GMX (Global Mail eXchange) Mail is an email service where users may register up to 10 individual email addresses at no cost. As a result, threat actors are leveraging this service to easily spin up new email addresses and effectively delivering phishing attacks that bypass Microsoft o365 and Google Workspace, landing in an organization’s email environment.
This type of free email service is difficult for organizations to defend against. Because many organizations have legitimate reasons to communicate with personal email domains, like Gmail, attackers take advantage of this security loophole and use the same personal email domains. In fact, approximately 1% of all mail delivered to an organization is received from personal email addresses.
In recent months, attacks specifically being delivered to organizations from the GMX.net domain have increased from May 2022 to July 2022 by 768%, then from July 2022 to September 2022 by an additional 103%. This increase is often a result of the success attackers are experiencing by users taking action on their emails after they were delivered to inboxes.
In the most recent phishing attacks from GMX.net domains, the recipient appears to receive an email from a delivery services, such as FedEx (as depicted in the email below). As is common by attackers, the use of well-known brands are being impersonated and visual appear authentic. In fact, 6 brands are responsible for 92.8% of all brand impersonation attacks in 2022, including FedEx, Docusign, DropBox, Amazon, Zoom and WeTransfer.

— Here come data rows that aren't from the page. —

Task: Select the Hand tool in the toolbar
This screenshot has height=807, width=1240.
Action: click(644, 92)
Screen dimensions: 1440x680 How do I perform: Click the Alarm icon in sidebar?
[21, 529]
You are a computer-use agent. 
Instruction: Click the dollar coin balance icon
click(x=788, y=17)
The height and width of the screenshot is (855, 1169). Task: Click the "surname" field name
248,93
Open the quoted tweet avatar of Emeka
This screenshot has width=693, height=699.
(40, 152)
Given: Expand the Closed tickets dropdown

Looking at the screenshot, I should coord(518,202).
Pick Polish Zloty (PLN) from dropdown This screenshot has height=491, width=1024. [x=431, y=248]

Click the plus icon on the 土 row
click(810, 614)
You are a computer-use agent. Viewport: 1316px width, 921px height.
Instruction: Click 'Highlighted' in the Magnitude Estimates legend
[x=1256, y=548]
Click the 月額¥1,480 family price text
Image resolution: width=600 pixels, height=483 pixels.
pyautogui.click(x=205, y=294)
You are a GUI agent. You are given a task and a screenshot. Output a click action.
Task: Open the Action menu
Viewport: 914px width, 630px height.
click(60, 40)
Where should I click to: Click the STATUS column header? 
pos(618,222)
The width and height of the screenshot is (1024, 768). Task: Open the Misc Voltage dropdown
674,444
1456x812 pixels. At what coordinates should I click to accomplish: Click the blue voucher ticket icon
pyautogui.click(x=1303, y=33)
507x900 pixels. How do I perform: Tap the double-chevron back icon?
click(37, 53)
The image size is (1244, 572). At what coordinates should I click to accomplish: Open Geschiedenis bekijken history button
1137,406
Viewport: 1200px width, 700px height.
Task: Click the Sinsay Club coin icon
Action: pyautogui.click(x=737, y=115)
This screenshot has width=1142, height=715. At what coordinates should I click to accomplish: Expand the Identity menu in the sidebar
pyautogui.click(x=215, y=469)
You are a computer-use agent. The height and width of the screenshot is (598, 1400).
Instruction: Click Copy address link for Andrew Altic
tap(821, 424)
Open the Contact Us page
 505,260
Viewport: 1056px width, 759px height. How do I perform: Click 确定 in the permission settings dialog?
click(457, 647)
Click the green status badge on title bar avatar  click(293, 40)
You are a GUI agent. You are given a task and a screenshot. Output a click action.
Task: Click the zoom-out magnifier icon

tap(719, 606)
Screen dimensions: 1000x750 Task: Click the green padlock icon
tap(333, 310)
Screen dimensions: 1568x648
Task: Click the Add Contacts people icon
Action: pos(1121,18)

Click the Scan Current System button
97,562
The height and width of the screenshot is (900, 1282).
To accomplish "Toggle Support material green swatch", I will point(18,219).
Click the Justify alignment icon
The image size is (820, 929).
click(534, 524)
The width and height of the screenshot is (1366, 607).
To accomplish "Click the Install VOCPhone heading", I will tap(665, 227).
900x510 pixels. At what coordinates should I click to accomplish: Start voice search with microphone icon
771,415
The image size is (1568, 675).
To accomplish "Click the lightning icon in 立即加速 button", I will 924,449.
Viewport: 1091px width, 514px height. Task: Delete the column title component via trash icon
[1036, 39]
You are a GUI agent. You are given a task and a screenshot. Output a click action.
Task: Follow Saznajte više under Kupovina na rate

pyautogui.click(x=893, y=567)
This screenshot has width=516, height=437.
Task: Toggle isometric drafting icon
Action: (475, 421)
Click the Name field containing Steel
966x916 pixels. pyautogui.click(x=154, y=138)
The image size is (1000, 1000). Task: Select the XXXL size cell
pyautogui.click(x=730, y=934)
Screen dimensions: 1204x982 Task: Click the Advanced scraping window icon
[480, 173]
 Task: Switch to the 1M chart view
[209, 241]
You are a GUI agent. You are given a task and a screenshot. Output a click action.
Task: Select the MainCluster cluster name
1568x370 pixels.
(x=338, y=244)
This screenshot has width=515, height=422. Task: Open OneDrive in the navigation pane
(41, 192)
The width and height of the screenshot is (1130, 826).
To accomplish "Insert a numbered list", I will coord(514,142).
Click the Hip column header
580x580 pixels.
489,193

The displayed link text within the email appears as a secure (https://) connection, followed by a FedEx. com domain. Creating urgency, the threat actor is requesting the user claim the shipment, stating a “phone number was not indicated in the shipment.” As is common by attackers, using a Google Drive link underneath the display link, allows the links to bypass native Microsoft o365 and Google Workspace protections and land in the email environment, creating risk to the organization.
If the user is tricked into clicking on the link, the destination page (https://drive.google.com/uc?id=1) in Google Drive automatically downloads a Zip file onto the user’s machine. Contained within the Zip file, disguised as a “Print_Label”, is a malicious batch file, as displayed below.
Though a link is represented in 88% of these types of attacks from the GMX.Net domain, 12% of attacks contain only the attachment with the zip file itself. What’s most concerning is that the malicious link and the malicious attachment are both bypassing the native security controls within Microsoft and Google and landing in an organization’s environment.
How organizations manage communication between their users and free email services is a frequent concern to organizations. These email domains are most used to spoof known brands and impersonate executives within the organization. When determining how best to manage the risk associated with these types of domains, it’s critical to have technology that not only provides advanced machine learning to analyze emails across the entire email envelope, but also provide users with layers of protection – all in an effort to inform user and prevent them from taking action in the moment they interact with an email.